Untuk penyimpanan, karena suppositoria tidak tahan pengaruh
panas, maka perlu menjaga dalam tempat yang dingin. Suppositoria yang
basisnya oleum cacao harus disimpan dibawah 30oF, dan akan lebih baik
bila disimpan dalam lemari es. Suppositoria gelatin gliserin baik sekali
bila disimpan dibawah 30oF. Suppositoria dengan basis polietilen glikol
mungkin dapat disimpan dalam suhu ruangan biasa tanpa pendinginan.
Suppositoria yang disimpan dalam lingkungan yang kelembapan nisbinya
tinggi, mungkin akan menarik uap air dan cenderung menjadi seperti spon,
sebaliknya bila dismpan dalam tempat yang kering sekali mungkin akan
kehilangan kelembapannya sehingga akan menjadi rapuh. (Ansel, 2005).
IX. KESIMPULAN
1. Suppositoria dapat dibuat dengan menggunakan basis berlemak
maupun basis air sesuai sifat fisika kimia zat aktif.
2. Evaluasi sediaan suppositoria yang dapat dilakukan ada 3, yaitu uji
kesergaman bobot, pemeriksaan penampilan, dan uji waktu leleh.
3. Untuk uji keseragaman bobot, semua suppsitoria sudah memnuhi
persyaratan.
4. Untuk pemeriksaan penampilan, suppositoria yang menggunakan
basis air jauh lebih baik daripada suppositoria yang menggunakan
basis lemak.
5. Untuk uji waktu leleh, suppositoria yang menggunakan basis lemak
lebih cepat meleleh dibanding suppositoria yang menggunakan basis
air.
X. DAFTAR PUSTAKA
DepKes RI, 1979. Farmakope Indonesia Edisi III. Departemen Kesehatan
Republik Indonesi : Jakarta.
DepKes RI, 1979. Farmakope Indonesia Edisi III. Departemen Kesehatan
Republik Indonesi : Jakarta.
Ansel, Howard C. 2005. Pengantar Bentuk Sediaan Farmasi. Jakarta :
Penerbit UI Press.
Lachman, Leon et al. 2008. Teori dan Praktek Farmasi Industri. Jakarta:
Universitas Indonesia Press.
Liebe, D.C., 1996, Packaging in Pharmaceutical Dosage Forms, in:
Banker, G.S. and Rhodes, C.T., 1996, Modern Pharmaceutics, 3rd
ed. and expanded, Marcel Dekker Inc., New York, p. 716-717.
Syamsuni, H.A. 2007. Ilmu Resep. Jakarta : Penerbit Buku Kedokteran
EGC.
Syamsuni, H.A. 2006. Farmasetika Dasar dan Hitungan Farmasi.
Jakarta : Penerbit Buku Kedokteran EGC.
____________
SOAL LATIHAN:
• a. Jawab pertanyaan berikut berdasarkan teks tentang suppositoria.
(i) Apa yang mungkin terjadi pada suppositoria yang disimpan di tempat dengan kelembapan nisbi tinggi?
(ii) Ada berapa evaluasi sediaan suppositoria yang dapat dilakukan, dan apa saja?
(iii) Pada uji waktu leleh, suppositoria dengan basis apa yang lebih cepat meleleh?
• b. Salin tanpa perubahan bagian teks tentang suppositoria dari "Suppositoria yang disimpan" sampai "uji waktu leleh.".

[Data Tersimpan]
____________
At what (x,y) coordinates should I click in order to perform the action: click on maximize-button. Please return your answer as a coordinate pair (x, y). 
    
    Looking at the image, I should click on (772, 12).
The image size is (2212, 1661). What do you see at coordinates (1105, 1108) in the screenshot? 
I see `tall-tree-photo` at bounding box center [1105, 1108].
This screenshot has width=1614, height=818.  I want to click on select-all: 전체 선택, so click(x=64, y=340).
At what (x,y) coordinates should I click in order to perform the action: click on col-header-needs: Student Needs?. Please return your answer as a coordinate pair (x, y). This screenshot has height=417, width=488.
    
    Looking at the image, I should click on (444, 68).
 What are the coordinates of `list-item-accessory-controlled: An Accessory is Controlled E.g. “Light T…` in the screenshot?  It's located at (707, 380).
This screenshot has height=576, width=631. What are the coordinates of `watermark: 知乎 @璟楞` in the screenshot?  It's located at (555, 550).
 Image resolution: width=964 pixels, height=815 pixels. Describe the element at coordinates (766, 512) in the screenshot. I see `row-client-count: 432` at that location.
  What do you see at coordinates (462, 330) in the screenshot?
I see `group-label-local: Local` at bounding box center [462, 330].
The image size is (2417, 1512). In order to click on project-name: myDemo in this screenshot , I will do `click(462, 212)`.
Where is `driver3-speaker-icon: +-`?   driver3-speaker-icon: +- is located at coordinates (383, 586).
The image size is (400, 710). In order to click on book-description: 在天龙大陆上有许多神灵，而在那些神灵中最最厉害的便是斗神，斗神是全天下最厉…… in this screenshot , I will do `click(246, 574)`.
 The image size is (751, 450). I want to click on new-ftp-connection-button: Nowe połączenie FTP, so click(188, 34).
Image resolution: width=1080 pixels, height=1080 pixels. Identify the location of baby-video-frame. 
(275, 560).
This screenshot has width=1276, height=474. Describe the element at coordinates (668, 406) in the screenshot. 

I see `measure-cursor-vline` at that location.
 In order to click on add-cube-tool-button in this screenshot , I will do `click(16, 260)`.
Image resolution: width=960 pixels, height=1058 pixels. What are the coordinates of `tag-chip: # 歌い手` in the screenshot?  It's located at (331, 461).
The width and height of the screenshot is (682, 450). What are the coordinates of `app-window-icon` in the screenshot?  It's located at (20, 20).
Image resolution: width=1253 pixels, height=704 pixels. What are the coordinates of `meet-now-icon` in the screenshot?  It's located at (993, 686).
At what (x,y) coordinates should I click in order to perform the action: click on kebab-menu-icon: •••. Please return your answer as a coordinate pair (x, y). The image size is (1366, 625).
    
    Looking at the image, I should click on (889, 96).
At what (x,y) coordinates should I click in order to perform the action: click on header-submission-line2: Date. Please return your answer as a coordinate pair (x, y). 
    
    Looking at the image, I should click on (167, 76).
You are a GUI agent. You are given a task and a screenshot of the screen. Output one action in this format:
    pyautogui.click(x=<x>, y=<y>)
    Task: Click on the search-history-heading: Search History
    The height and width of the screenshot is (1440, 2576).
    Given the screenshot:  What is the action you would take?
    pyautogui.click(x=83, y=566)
____________
KUNCI JAWABAN:
• a.
(i) Suppositoria itu mungkin akan menarik uap air dan cenderung menjadi seperti spon.
(ii) Ada tiga: uji keseragaman bobot, pemeriksaan penampilan, dan uji waktu leleh.
(iii) Suppositoria yang menggunakan basis lemak.

• b.
Suppositoria yang disimpan dalam lingkungan yang kelembapan nisbinya
tinggi, mungkin akan menarik uap air dan cenderung menjadi seperti spon,
sebaliknya bila dismpan dalam tempat yang kering sekali mungkin akan
kehilangan kelembapannya sehingga akan menjadi rapuh. (Ansel, 2005).
IX. KESIMPULAN
1. Suppositoria dapat dibuat dengan menggunakan basis berlemak
maupun basis air sesuai sifat fisika kimia zat aktif.
2. Evaluasi sediaan suppositoria yang dapat dilakukan ada 3, yaitu uji
kesergaman bobot, pemeriksaan penampilan, dan uji waktu leleh.